Hegar was first elected as the 36th Texas Comptroller of Public Accounts in November 2014. Hegar is Texas’ chief financial officer — the state’s treasurer, check writer, tax collector, procurement officer and revenue estimator. Upon taking office, Hegar reorganized the agency for quicker and more effective decision-making and reduced its administrative footprint by working with the Legislature to eliminate inefficient programs and transfer others that didn’t fit core missions. Additionally, Hegar recommended that the Legislature repeal eight taxes, six of which were administered by his agency.

Hegar said despite economic downturns, Texas is continuing to grow year after year, noting that the state gained 330,000 jobs over the course of 2019.
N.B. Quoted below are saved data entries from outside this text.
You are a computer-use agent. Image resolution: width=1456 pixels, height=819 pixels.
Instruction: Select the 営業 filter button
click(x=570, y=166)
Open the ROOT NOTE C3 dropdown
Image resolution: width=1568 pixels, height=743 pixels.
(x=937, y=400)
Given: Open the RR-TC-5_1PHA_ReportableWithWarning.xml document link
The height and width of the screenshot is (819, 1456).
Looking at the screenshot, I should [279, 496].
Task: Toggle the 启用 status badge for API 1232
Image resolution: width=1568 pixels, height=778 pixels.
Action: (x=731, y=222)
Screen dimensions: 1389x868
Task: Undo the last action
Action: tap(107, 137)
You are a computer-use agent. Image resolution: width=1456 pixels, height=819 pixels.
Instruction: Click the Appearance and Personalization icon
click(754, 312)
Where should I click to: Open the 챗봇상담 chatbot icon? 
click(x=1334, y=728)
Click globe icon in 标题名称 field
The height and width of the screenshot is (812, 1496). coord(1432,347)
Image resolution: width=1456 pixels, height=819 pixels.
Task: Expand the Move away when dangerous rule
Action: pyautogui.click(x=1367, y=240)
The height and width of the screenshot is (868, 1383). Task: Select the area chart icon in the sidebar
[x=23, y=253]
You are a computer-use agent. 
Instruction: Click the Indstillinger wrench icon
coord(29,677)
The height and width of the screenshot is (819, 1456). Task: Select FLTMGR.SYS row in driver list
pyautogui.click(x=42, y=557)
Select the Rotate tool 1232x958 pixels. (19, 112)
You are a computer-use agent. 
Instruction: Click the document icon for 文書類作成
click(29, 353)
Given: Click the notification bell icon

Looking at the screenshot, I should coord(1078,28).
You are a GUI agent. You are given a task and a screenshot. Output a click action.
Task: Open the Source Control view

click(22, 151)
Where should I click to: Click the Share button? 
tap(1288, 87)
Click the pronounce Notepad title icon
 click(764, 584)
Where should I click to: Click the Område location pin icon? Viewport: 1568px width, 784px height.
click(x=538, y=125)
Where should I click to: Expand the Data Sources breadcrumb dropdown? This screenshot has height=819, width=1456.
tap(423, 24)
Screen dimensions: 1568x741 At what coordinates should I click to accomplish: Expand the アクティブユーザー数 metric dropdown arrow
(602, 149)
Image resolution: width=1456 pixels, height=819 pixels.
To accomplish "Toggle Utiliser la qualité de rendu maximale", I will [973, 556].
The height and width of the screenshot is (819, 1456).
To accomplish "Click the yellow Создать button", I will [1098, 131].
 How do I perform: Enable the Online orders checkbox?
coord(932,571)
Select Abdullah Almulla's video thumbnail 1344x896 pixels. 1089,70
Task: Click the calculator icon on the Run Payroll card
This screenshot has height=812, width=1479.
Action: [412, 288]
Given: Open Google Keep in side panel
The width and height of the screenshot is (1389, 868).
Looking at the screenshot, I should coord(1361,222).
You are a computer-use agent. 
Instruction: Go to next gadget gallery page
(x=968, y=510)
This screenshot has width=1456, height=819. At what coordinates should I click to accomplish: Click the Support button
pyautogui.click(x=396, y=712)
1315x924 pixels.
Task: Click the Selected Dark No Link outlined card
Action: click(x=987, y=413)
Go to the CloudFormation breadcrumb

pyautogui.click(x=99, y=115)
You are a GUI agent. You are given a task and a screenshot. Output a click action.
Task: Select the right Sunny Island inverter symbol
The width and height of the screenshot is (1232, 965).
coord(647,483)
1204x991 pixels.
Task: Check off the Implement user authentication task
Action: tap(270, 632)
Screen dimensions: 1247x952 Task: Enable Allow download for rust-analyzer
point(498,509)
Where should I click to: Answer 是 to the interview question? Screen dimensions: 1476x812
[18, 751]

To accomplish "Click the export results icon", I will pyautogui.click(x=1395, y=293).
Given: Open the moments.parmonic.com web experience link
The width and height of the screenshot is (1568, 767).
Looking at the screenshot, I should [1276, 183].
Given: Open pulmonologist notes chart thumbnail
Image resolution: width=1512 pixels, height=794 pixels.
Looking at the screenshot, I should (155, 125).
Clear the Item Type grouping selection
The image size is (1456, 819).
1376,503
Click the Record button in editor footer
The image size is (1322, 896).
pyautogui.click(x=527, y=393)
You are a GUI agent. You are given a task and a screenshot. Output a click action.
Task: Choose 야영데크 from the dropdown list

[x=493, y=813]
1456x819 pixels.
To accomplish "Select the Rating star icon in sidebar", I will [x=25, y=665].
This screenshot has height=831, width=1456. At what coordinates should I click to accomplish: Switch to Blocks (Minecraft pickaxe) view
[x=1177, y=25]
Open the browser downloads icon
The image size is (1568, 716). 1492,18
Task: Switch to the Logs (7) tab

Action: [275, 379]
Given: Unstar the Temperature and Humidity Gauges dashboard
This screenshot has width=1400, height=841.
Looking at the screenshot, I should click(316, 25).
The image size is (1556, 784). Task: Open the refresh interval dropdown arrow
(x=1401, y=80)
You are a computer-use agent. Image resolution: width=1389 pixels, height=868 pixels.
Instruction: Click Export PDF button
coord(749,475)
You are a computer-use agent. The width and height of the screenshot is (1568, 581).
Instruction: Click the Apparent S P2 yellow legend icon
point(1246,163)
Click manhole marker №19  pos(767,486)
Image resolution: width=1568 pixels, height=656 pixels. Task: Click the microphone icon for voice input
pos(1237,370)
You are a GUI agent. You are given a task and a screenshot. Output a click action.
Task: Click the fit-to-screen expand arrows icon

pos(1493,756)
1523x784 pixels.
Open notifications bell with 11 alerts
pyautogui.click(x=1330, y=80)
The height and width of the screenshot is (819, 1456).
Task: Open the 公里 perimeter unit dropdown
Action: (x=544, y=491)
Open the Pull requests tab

“We are not the Texas of the 1980s, Texas had a more diverse economy in the 1980s,” Hegar said. “Even so, Texas is continuing to grow every year.” According to the Bureau of Economic Analysis, Texas’ gross domestic product in 2018 was $1.8 trillion, or $62,962 per capita.

Hegar also noted that Texas has historically had one of the lowest unemployment rates out of all the state in the U.S., reaching a historic low of 3.4% in 2019.